I got a song stuck in my head and I think it's time I put up the Itunes so I can hear it just so it goes away so I can sleep. Anyone else ever have that problem? It just gets into your soul and wraps itself around your little cerebrial cortex and there's no escape. Tonight it's The The - Love is Stronger than Death. Song means a lot to me. For some reason this one song has gotten me through some of the roughest times I've seen. Probably because of the lyrics to it. I'm sure they're out there on the web somewhere and I don't feel particularly like searching for them right now.
I finally got the ring I ordered almost a month ago. It's pewter and is...slightly too big for my index finger where it's supposed to reside. So, now I have to try and get it resized. Scared to find out what that my cost me. It is pretty though. It's a sliver (ok, pewter) wolf's head. He's snarling and it makes this little Lycanthrope (new vocabulary word for y'all) very happy. Some gothy folks are all about the Vampirical, I'm about the Lycanthropes. Guess I never did figure out how to fit in properly eh?

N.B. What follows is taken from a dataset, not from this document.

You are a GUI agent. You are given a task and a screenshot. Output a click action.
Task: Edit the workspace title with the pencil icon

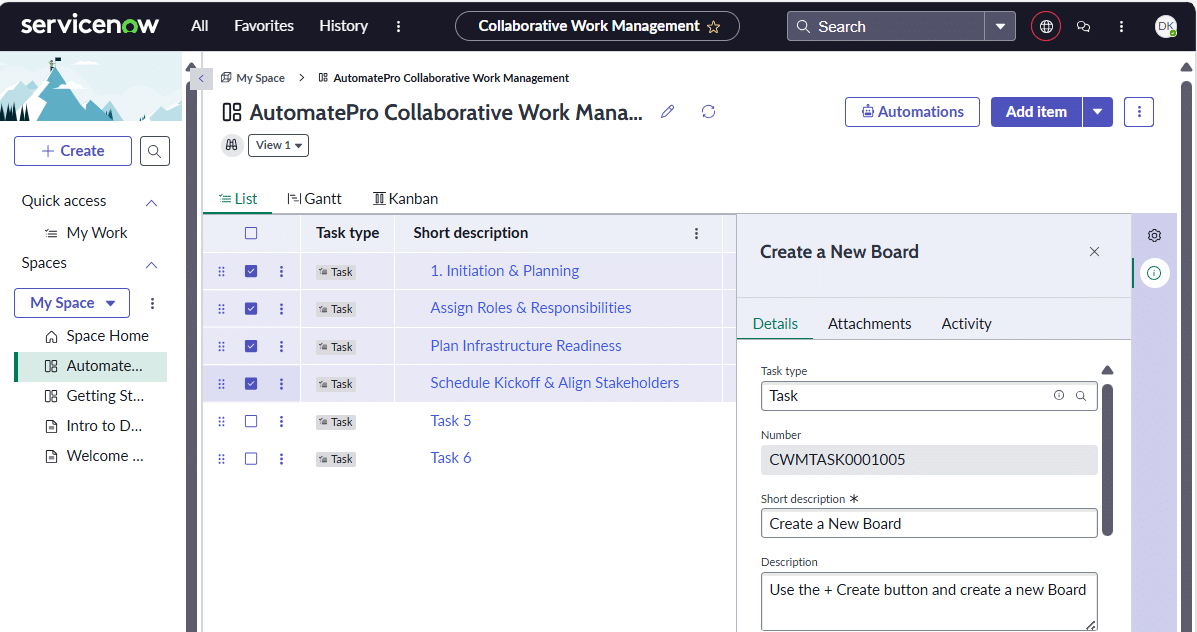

So I had every good intention of working on my show today. I was going to do it after I got home from getting dinner but I stupidly put a movie in. Well, here it is 10:30 and I have nothing to show for it. I absolutely have to get it finished at least in the writing by tomorrow. What's worse is that tomorrow is my friend Sue's birthday and I don't have so much as a card for her. I feel like a shit about that. These are people that are so kind to me and remembered my birthday complete with a present. I hope that she'll accept that I'll have to drop off whatever I find for her tomorrow late in the afternoon. And it's Thursday! How did that happen? Time is not moving linear anymore for me it seems.

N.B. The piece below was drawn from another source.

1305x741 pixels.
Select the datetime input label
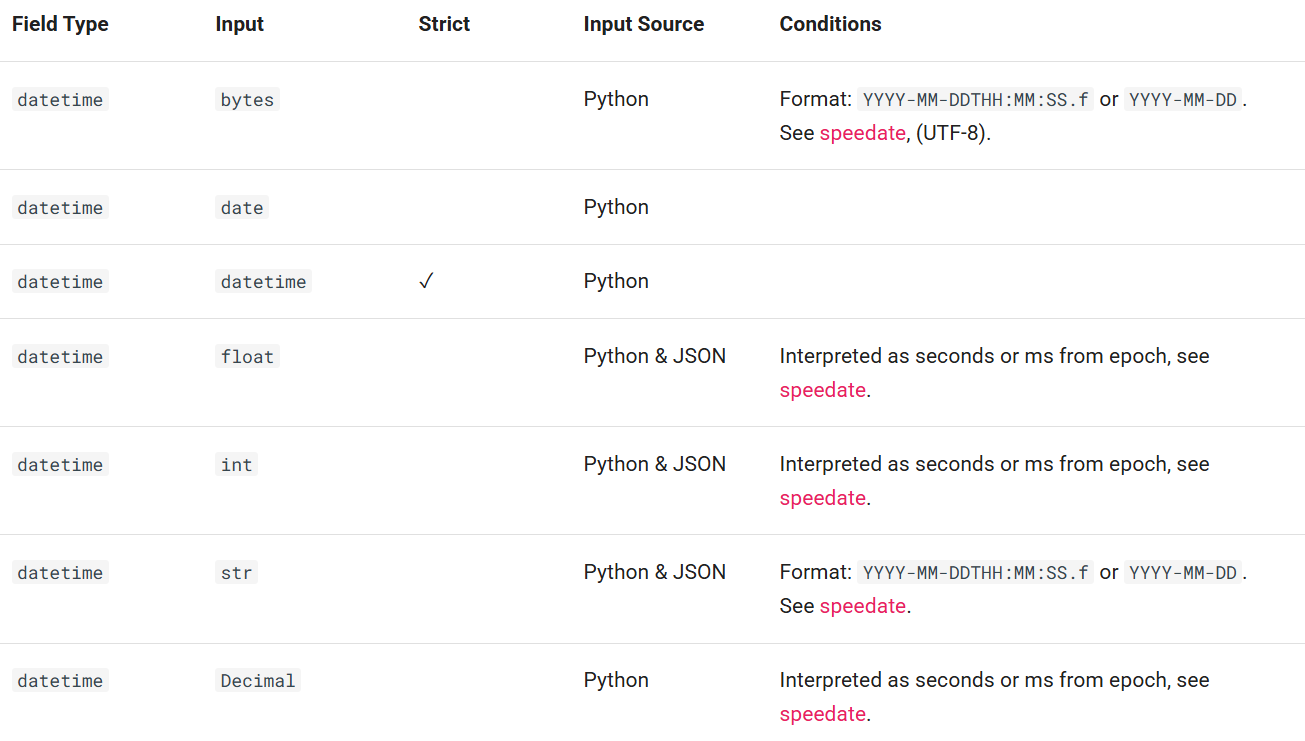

I have one week to accomplish a ton of stuff for this class and then it's over. I'm still realing to some degree. It seems I just started the damn thing but I guess it's been over a month. I do have a 5 page play and soon a 10 page play to show for it plus a lot of beginnings for others. I have no idea if I'll keep up with it though. It's really difficult for me to be creative right now. Think I need a booster of creativity but I don't know where to find it.
I know that I'm just tired from the week and from not eating right, but tonight I'm feeling that lonliness creep up on me again. Feeling like I could be the island that no man is supposed to be. I thinkI just need more sleep. Doesn't help that Ben came in today again. I swear it's a nasty joke being played on me by the Universe. Don't see him, then write about that and there he turns up. I guess I'm just jealous. Funny that. Jealous of someone I don't even know. Silly really if you ask me but I've never been one to be all that practical when it comes to this sort of thing.

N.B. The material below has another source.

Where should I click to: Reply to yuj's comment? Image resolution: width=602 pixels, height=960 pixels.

I'm sorry this all seems to be downer messages lately. I'm sorry that I feel this way lately at night. Sorry for a lot of things lately in my life, but it has it's perks I suppose. I do keep trying to find that bright ray through the gloom and usually I can find it if I look hard enough. Sides, I got folks what love me. So...there ya go. And here I go cause I have to get a shave tonight. Friggin starting to look like a street bum.
Peace out there where ever you are. Wrap yer arms around yourselves and pretend it's from me.